Los abhinayas son muchos, algunos “modernizaciones” de coreografías y canciones tradicionales, otros composiciones enteramente nuevas. A rasgos generales se dividen en dos grupos: los ashtapadis del Gita Govinda, en sánscrito, y los abhinayas en lengua oriya/odia (aunque hoy en día se hacen composiciones sobre poemas en bengalí, etc.). Al igual que en el caso de los pallavis, su aprendizaje se hace en orden de dificultad de acuerdo con la experiencia del intérprete. Muchas composiciones tradicionales se están perdiendo, ya que “están de moda” las composiciones grupales y especialmente las que tratan de batallas. Los teatros son cada vez más grandes y el público prefiere ver algo más espectacular, y desgraciadamente es raro ver Odissi intimista.
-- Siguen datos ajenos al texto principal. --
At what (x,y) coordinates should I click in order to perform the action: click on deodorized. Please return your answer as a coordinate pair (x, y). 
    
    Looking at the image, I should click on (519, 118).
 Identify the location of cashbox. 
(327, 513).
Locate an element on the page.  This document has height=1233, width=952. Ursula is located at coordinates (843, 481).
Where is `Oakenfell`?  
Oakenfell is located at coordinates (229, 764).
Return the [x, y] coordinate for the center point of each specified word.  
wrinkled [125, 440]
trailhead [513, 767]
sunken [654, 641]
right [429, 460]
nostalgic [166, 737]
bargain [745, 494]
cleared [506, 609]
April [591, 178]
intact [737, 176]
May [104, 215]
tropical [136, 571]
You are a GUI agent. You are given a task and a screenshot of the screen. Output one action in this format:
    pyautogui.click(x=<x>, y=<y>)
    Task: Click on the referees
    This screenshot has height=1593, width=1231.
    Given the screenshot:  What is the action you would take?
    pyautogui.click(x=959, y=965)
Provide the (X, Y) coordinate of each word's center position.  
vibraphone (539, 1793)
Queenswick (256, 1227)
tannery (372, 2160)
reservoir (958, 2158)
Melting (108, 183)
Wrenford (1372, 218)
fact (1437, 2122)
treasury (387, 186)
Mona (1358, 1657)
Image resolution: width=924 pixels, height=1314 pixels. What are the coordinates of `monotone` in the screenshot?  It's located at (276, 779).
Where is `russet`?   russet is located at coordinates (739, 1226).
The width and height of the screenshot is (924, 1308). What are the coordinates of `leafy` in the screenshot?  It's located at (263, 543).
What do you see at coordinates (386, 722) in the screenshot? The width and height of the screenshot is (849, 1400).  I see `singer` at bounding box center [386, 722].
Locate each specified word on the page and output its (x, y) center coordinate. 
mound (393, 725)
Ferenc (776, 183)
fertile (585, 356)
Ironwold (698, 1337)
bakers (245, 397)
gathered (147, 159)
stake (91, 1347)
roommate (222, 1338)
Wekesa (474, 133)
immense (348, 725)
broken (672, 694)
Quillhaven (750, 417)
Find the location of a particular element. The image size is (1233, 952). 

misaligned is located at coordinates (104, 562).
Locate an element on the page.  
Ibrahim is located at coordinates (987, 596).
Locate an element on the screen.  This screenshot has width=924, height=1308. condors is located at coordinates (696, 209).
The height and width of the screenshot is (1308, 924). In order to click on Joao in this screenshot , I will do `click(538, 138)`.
Mokshya es la pieza final, y no se han compuesto suficientes coreografías aún, por eso suele no interpretarse, por repetitiva. Se aprende cuando ya se han aprendido el resto de coreografías del recital, para poder cerrarlo.

¿Se pueden aprender las coreografías en otro orden? Sí, en ocasiones por las circunstancias, porque las bailarinas no indias no cursamos la formación en la universidad y “caemos” en una clase a mitad de curso o nos formamos en talleres, en otras ocasiones porque hay quien decide saltar pasos para aprender piezas más avanzadas. Siempre es mejor intentar seguir la progresión tradicional porque funciona y por hacer justicia a las composiciones y al trabajo del coreógrafo. Como siempre decía Sujata apa, no es lo mismo “saber” una pieza que haberla digerido, y cuanto más sabes mejor distingues la diferencia entre bailar y BAILAR.

¿Cuándo se puede empezar a coreografiar? Pues cuando se sabe mucho de danza y mucho mucho de música. Yo sigo estudiando.